◆ What you should do ◆
Give again, word for word, each line below starting at the one that contains "You are a GUI agent. The screenshot is 140×2576." and ending at the one that contains "Economie (17, 341)".

◆ Material for this task ◆

== Segment start ==

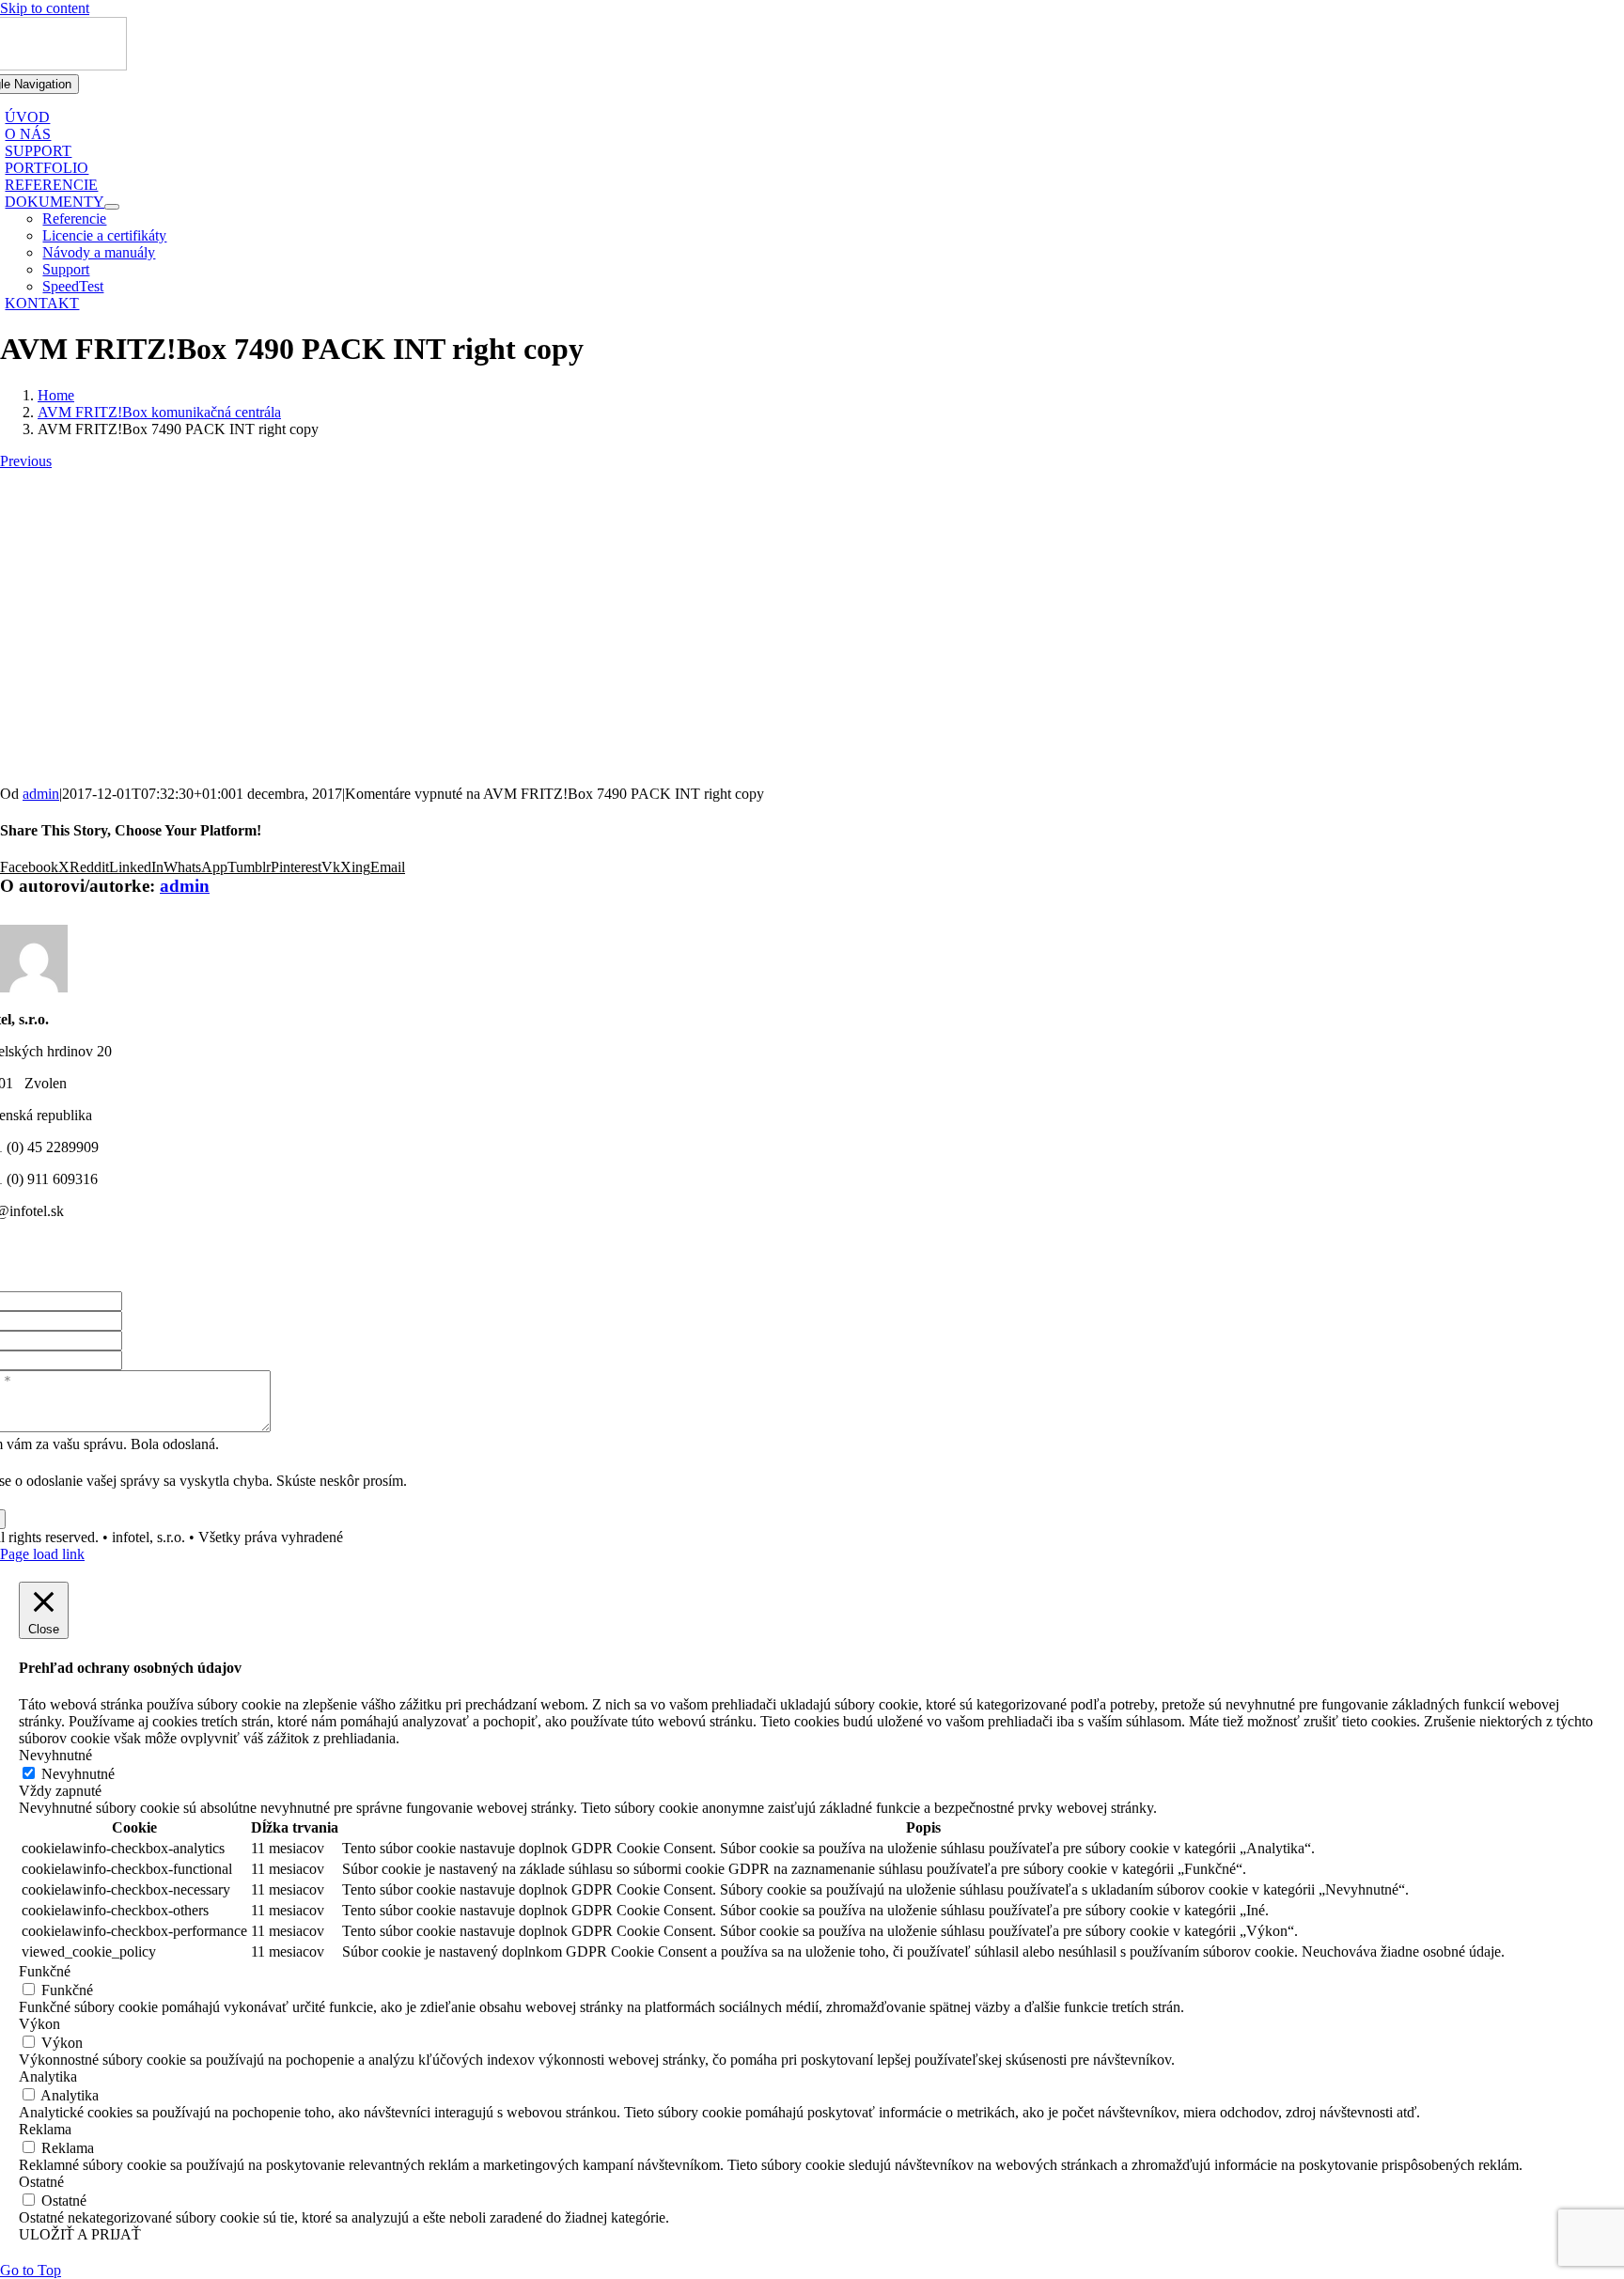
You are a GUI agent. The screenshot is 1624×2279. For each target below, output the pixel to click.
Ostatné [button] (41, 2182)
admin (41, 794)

== Segment end ==
== Segment start ==

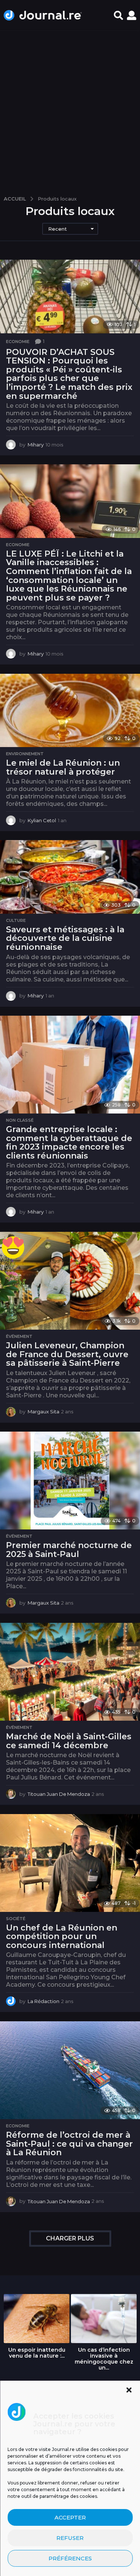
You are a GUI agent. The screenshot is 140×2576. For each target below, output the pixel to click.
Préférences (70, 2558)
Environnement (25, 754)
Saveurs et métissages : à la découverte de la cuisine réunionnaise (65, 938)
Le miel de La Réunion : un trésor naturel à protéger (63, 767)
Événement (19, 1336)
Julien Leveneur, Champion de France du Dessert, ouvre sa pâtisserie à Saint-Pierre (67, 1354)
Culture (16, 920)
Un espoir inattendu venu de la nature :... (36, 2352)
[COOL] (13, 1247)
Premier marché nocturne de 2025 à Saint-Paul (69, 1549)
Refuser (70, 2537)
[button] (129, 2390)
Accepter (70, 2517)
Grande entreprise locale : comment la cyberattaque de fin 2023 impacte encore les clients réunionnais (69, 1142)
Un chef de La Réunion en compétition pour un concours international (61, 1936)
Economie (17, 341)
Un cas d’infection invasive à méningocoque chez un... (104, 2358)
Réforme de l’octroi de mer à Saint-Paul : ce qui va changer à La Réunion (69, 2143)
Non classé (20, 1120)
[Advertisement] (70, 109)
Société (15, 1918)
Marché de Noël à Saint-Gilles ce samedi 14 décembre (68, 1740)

== Segment end ==

◆ Task result ◆
You are a GUI agent. The screenshot is 140×2576. For each target below, output the pixel to click.
Préférences (70, 2558)
Environnement (25, 754)
Saveurs et métissages : à la découverte de la cuisine réunionnaise (65, 938)
Le miel de La Réunion : un trésor naturel à protéger (63, 767)
Événement (19, 1336)
Julien Leveneur, Champion de France du Dessert, ouvre sa pâtisserie à Saint-Pierre (67, 1354)
Culture (16, 920)
Un espoir inattendu venu de la nature :... (36, 2352)
[COOL] (13, 1247)
Premier marché nocturne de 2025 à Saint-Paul (69, 1549)
Refuser (70, 2537)
[button] (129, 2390)
Accepter (70, 2517)
Grande entreprise locale : comment la cyberattaque de fin 2023 impacte encore les clients réunionnais (69, 1142)
Un chef de La Réunion en compétition pour un concours international (61, 1936)
Economie (17, 341)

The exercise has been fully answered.